Surrounded by 830 people representing over 30 countries and 20 languages, I listened to the CEO of Partners of the Americas open the second ever World Summit held every 10 years. This past weekend, I attended the International Assocation for Volunteer Efforts (IAVE) World Summit conference in Barranquilla, Colombia at Universidad del Norte. I was invited by the Partners of the Americas to speak about my YSY group, Seva Football (www.sevafootball.org), on a panel at the conference. Seva Football is a student group at Edina High School that uses soccer as a medium to promote women’s empowerment abroad and education in Minneapolis. Seva has started leagues in India and Vietnam for girls, since in those countries girls do not get opportunities to play sports. Seva promotes soccer among Minneapolis’s Hmong and Latino youth to promote school attendance and discourage gang membership.
At the conference, 830 people from all over the world shared volunteer experiences and generated new ideas for sustainable volunteering. Each day, the conference started with presentations by NGO presidents and CEOs like Hugh Evans, the founder of The Global Poverty Project, and Steve Vetter, CEO of Partners of the Americas. These presentations were followed with smaller panels that targeted specific issues. For example, I attended a panel on how to use technology to promote service and spoke on a panel about sports development. The other speakers on my panel represented two soccer-oriented groups called A Ganar and Girls and Football South Africa. A Ganar uses soccer to teach skills that help at-risk youth get employed; they have programs in fourteen South American and Caribbean countries. Girls and Football South Africa teaches girls in South Africa about health and sexuality alongside soccer. It was amazing to see the different ways in which soccer can be used to promote youth development.
I also got a small project started in Colombia itself during the trip. In Manati, Colombia, there is an impoverished community that has been displaced because of incessant flooding. They live in tents; some are made of canvas, others of garbage bags. After meeting with members of Univoluntarios, who regularly work with youth in Manati, I learned that children there really want to play soccer. They’ve been playing with a dented lacrosse-sized ball. Seva will be sending soccer balls to Univoluntarios, who will distribute them among pickup leagues in Manati.
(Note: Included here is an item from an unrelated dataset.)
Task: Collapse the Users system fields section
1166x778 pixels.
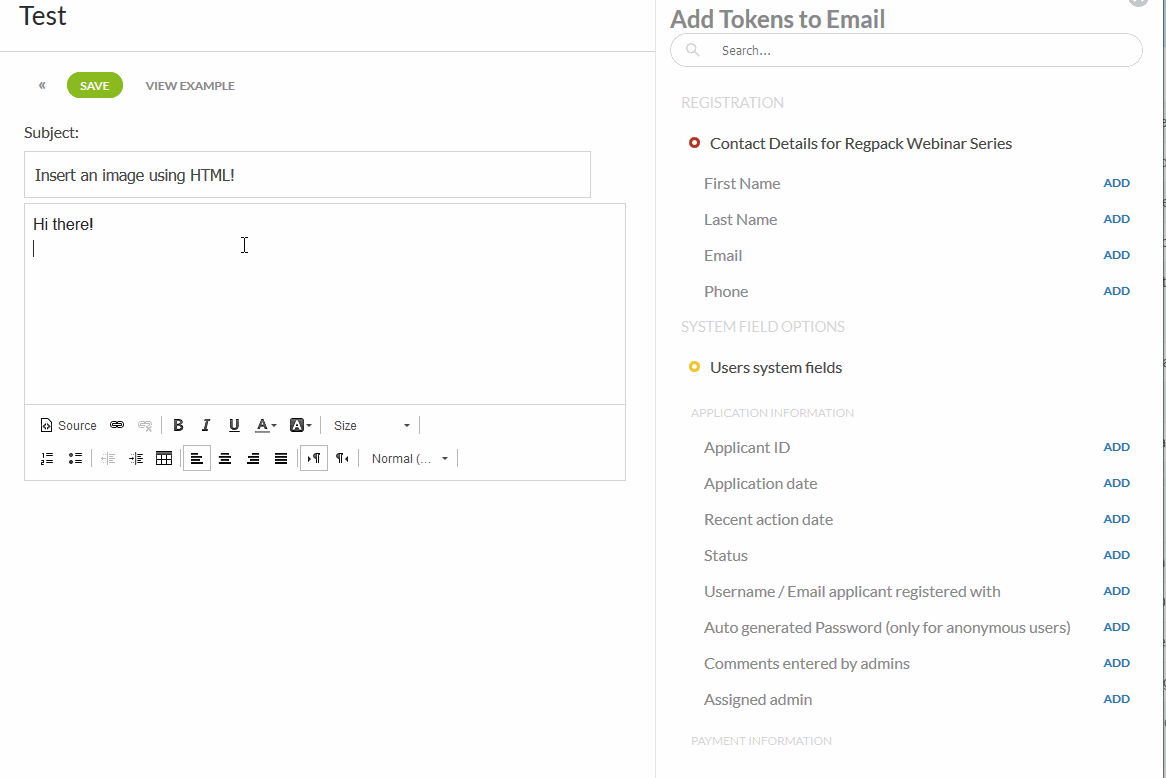Action: tap(694, 367)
The conference wasn’t all work. I got to see (a little bit of) Colombia and socialize with people from all over the world. During the trip, I got to see different parts of the city of Barranquilla and the historic Cartagena. I ate lots of Colombian foods like arepas and bollos. On the last night of the conference, a cultural dance performance dazzled my hip hop dancing self. Conference attendants from Colombia, Peru, Jamaica, and St. Kits broke it down on the conference floor itself.